There is no single cause for the development of Arthrogryposis, although studies suggest that fetal akinesia plays a vital role in a child developing Arthrogryposis. During fetal development it is normal for the fetus to have normal joint movement and development during the early phase of pregnancy. Problems occur when there is a lack of fetal movement during the development phase of the fetus which results in extra connective tissue to develop causing an immobile and stiff joint which ultimately results in the development of Arthrogryposis. The longer is the duration of immobility of the joint, the severe will be Arthrogryposis.
Is Arthrogryposis Genetic?
The answer to this question is, Yes, Arthrogryposis is a congenital disorder. Studies have proven that Arthrogryposis can be caused by mutations in at least two genes which are TPM2 and MYBPC1. These genes are active in the muscle cells and interact with the muscle proteins to facilitate muscle contraction.

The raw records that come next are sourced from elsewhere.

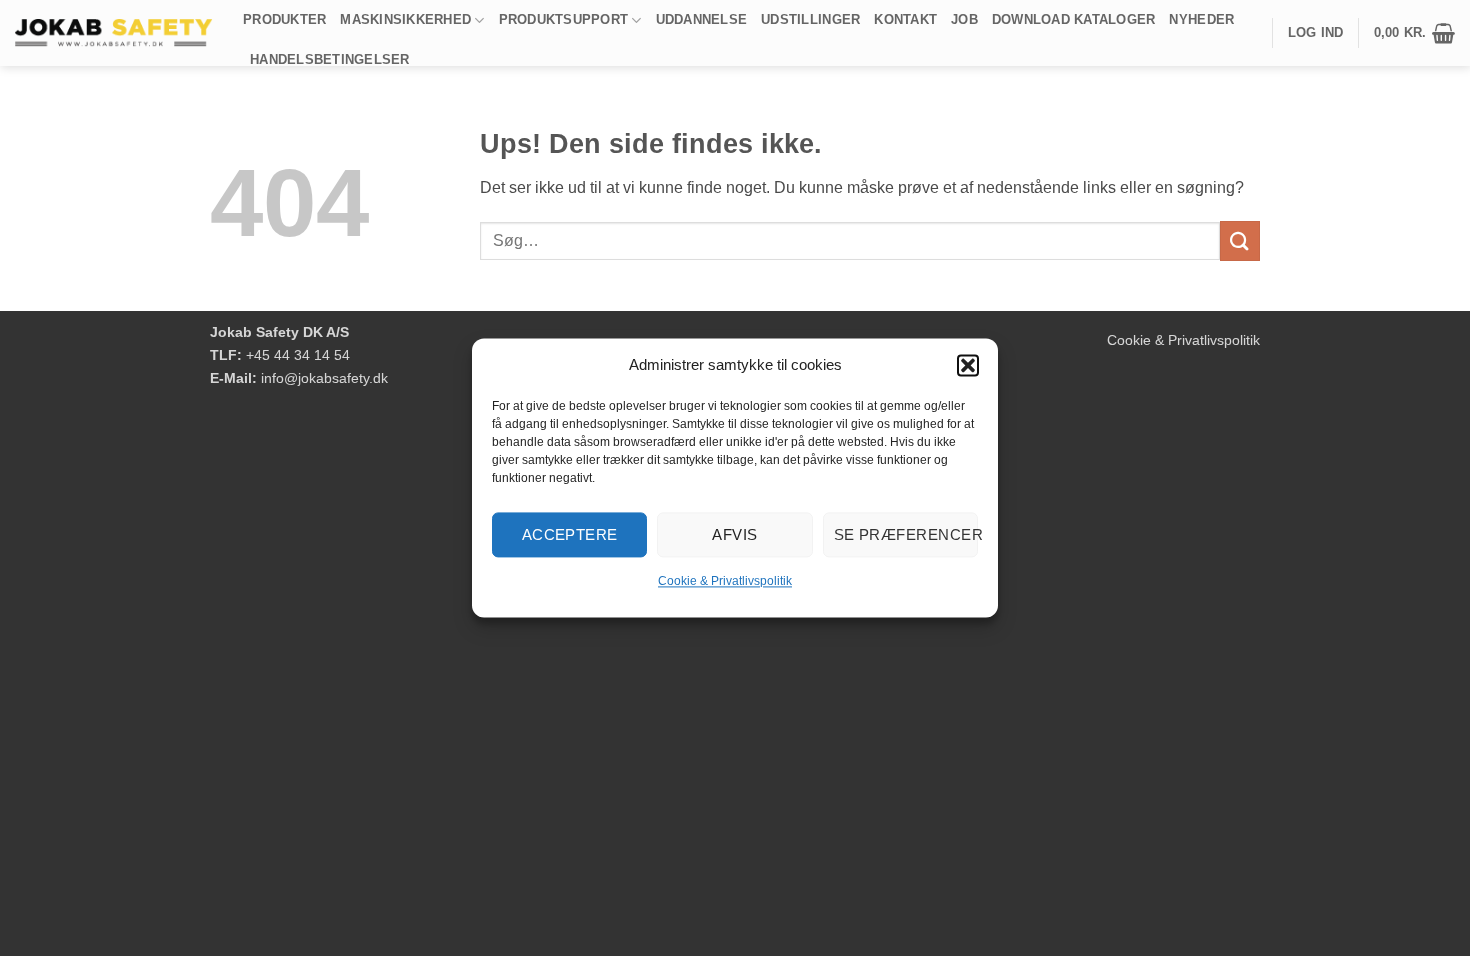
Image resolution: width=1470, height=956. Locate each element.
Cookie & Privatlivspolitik (725, 581)
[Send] (1240, 240)
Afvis (734, 534)
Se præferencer (906, 534)
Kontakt (905, 19)
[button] (968, 365)
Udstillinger (810, 19)
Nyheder (1201, 19)
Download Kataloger (1074, 19)
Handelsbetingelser (330, 59)
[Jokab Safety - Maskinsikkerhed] (114, 33)
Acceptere (570, 534)
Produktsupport (564, 19)
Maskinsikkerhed (405, 19)
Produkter (284, 19)
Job (964, 19)
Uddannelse (702, 19)
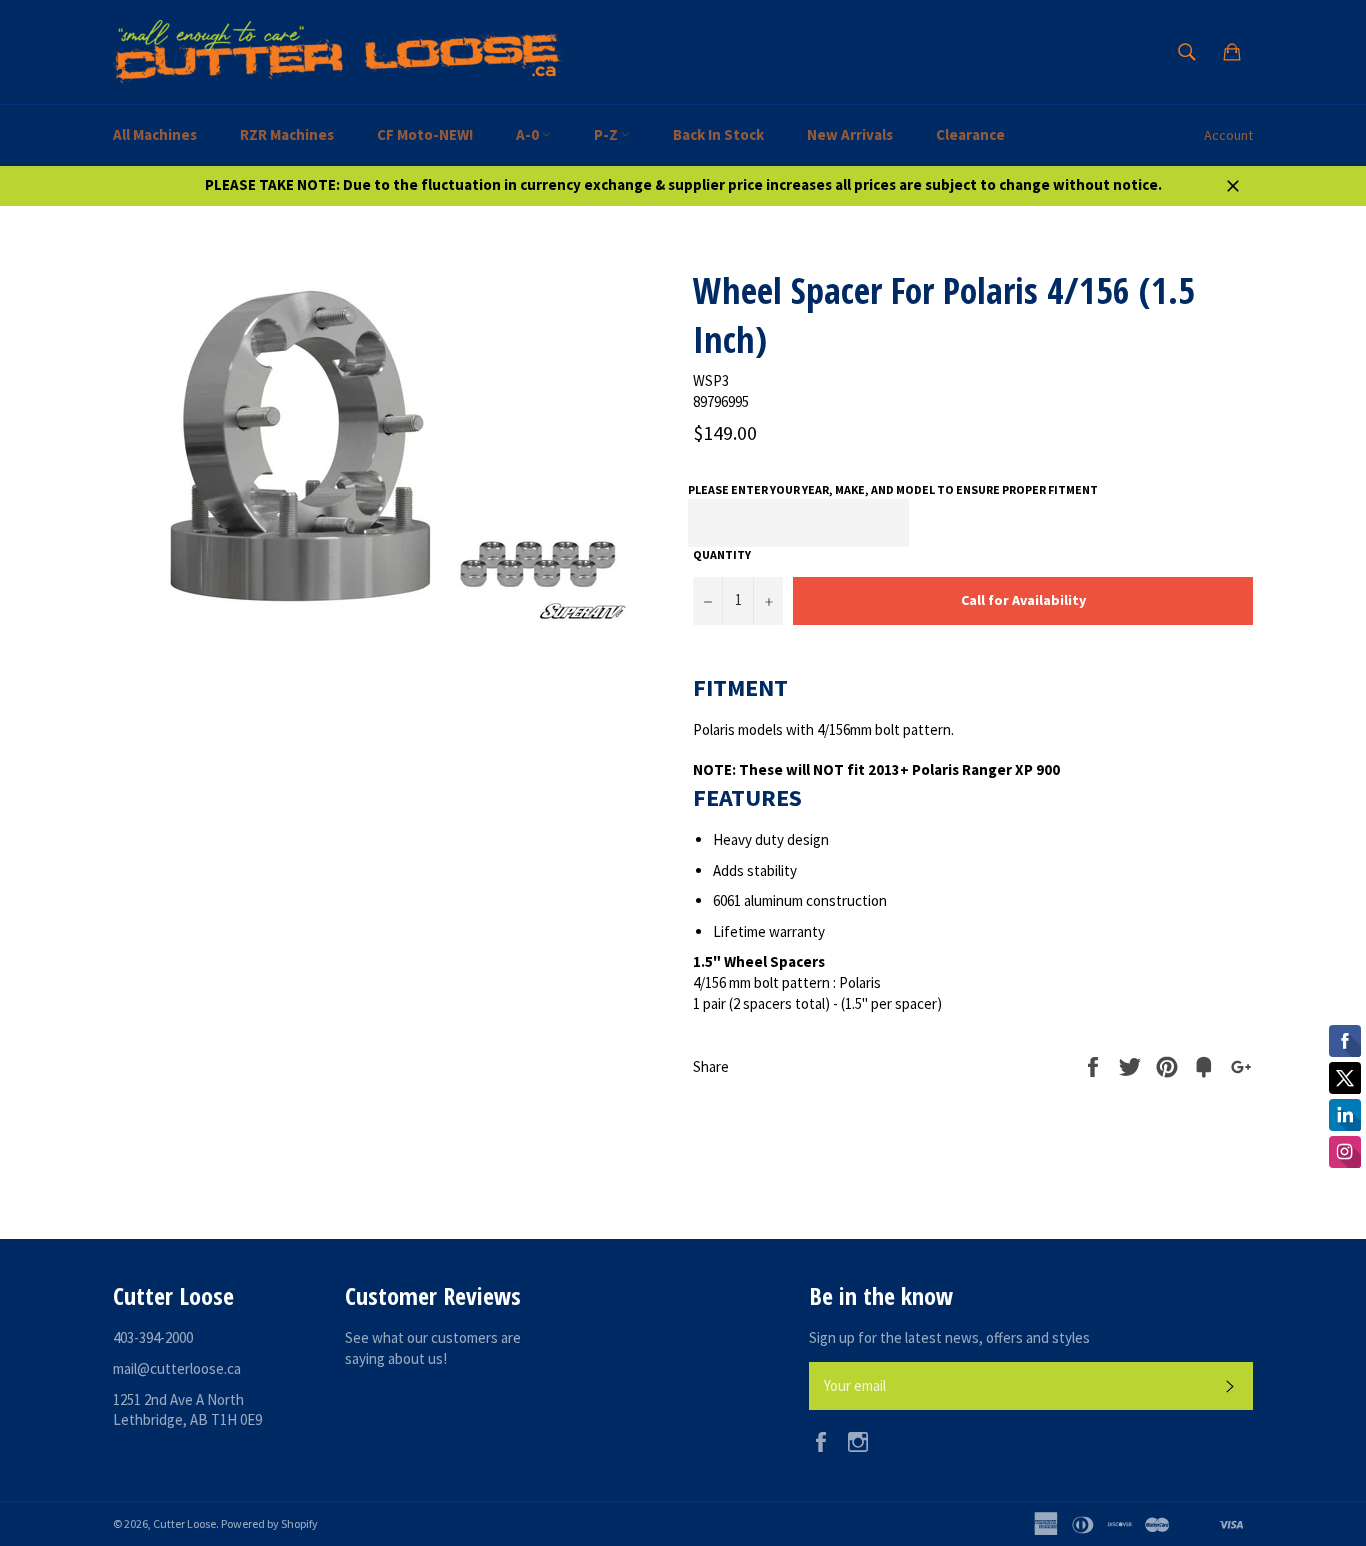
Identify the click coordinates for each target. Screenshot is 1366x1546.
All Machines (155, 134)
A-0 (529, 134)
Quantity (722, 554)
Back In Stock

However, these studies do not gives a clear reason as to how mutations in the above mentioned genes can result in the development of joint contractures which are the characteristic features of Arthrogryposis. Researchers however believe that these contractures are related to problems with muscle contraction which limit the mobility of the joint and result in contractures seen in a condition like Arthrogryposis.
Arthrogryposis is inherited in an autosomal dominant pattern meaning that one copy of the defective gene from either parent is good enough for the development of Arthrogryposis. In most of the cases, a child with this condition will have a parent or a direct relative or sibling with Arthrogryposis.